§ ASSIGNMENT: Copy out the data in full, keeping each line exactly as it reads.

(Saved data entries)

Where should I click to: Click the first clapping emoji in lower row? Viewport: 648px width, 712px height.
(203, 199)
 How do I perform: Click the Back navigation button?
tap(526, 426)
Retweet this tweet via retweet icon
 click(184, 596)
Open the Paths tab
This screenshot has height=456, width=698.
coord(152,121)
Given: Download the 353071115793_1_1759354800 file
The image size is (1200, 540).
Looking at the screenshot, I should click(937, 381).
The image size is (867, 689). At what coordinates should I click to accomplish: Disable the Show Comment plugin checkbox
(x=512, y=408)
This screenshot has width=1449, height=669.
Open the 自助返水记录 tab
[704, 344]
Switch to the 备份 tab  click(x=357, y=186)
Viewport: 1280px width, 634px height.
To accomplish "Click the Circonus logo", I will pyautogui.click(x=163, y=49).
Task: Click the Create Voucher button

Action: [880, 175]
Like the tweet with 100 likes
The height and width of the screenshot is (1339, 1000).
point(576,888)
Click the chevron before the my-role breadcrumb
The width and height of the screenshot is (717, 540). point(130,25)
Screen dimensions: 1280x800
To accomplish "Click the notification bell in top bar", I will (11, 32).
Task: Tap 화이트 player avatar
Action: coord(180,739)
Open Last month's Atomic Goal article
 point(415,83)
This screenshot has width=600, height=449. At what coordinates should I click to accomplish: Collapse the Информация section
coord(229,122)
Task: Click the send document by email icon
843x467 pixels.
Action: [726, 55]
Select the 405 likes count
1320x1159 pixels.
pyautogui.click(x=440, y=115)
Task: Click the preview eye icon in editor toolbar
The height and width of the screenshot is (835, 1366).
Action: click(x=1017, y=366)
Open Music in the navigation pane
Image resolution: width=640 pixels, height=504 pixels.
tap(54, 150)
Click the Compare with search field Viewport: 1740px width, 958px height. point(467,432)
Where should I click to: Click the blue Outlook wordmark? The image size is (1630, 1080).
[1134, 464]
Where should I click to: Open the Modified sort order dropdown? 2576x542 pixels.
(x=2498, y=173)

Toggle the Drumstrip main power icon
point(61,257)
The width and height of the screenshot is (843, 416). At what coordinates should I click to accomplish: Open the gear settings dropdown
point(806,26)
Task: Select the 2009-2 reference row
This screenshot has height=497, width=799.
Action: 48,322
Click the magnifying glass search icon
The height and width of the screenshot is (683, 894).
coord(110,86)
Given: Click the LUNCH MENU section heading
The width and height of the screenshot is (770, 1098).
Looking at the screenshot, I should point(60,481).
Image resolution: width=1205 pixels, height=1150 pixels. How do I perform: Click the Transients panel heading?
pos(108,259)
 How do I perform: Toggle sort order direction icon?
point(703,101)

§ EXPECTED ANSWER:
Where should I click to: Click the first clapping emoji in lower row? Viewport: 648px width, 712px height.
(203, 199)
 How do I perform: Click the Back navigation button?
tap(526, 426)
Retweet this tweet via retweet icon
 click(184, 596)
Open the Paths tab
This screenshot has height=456, width=698.
coord(152,121)
Given: Download the 353071115793_1_1759354800 file
The image size is (1200, 540).
Looking at the screenshot, I should click(937, 381).
The image size is (867, 689). At what coordinates should I click to accomplish: Disable the Show Comment plugin checkbox
(x=512, y=408)
This screenshot has width=1449, height=669.
Open the 自助返水记录 tab
[704, 344]
Switch to the 备份 tab  click(x=357, y=186)
Viewport: 1280px width, 634px height.
To accomplish "Click the Circonus logo", I will pyautogui.click(x=163, y=49).
Task: Click the Create Voucher button

Action: [880, 175]
Like the tweet with 100 likes
The height and width of the screenshot is (1339, 1000).
point(576,888)
Click the chevron before the my-role breadcrumb
The width and height of the screenshot is (717, 540). point(130,25)
Screen dimensions: 1280x800
To accomplish "Click the notification bell in top bar", I will (11, 32).
Task: Tap 화이트 player avatar
Action: coord(180,739)
Open Last month's Atomic Goal article
 point(415,83)
This screenshot has width=600, height=449. At what coordinates should I click to accomplish: Collapse the Информация section
coord(229,122)
Task: Click the send document by email icon
843x467 pixels.
Action: [726, 55]
Select the 405 likes count
1320x1159 pixels.
pyautogui.click(x=440, y=115)
Task: Click the preview eye icon in editor toolbar
The height and width of the screenshot is (835, 1366).
Action: click(x=1017, y=366)
Open Music in the navigation pane
Image resolution: width=640 pixels, height=504 pixels.
tap(54, 150)
Click the Compare with search field Viewport: 1740px width, 958px height. point(467,432)
Where should I click to: Click the blue Outlook wordmark? The image size is (1630, 1080).
[1134, 464]
Where should I click to: Open the Modified sort order dropdown? 2576x542 pixels.
(x=2498, y=173)

Toggle the Drumstrip main power icon
point(61,257)
The width and height of the screenshot is (843, 416). At what coordinates should I click to accomplish: Open the gear settings dropdown
point(806,26)
Task: Select the 2009-2 reference row
This screenshot has height=497, width=799.
Action: 48,322
Click the magnifying glass search icon
The height and width of the screenshot is (683, 894).
coord(110,86)
Given: Click the LUNCH MENU section heading
The width and height of the screenshot is (770, 1098).
Looking at the screenshot, I should point(60,481).
Image resolution: width=1205 pixels, height=1150 pixels. How do I perform: Click the Transients panel heading?
pos(108,259)
 How do I perform: Toggle sort order direction icon?
point(703,101)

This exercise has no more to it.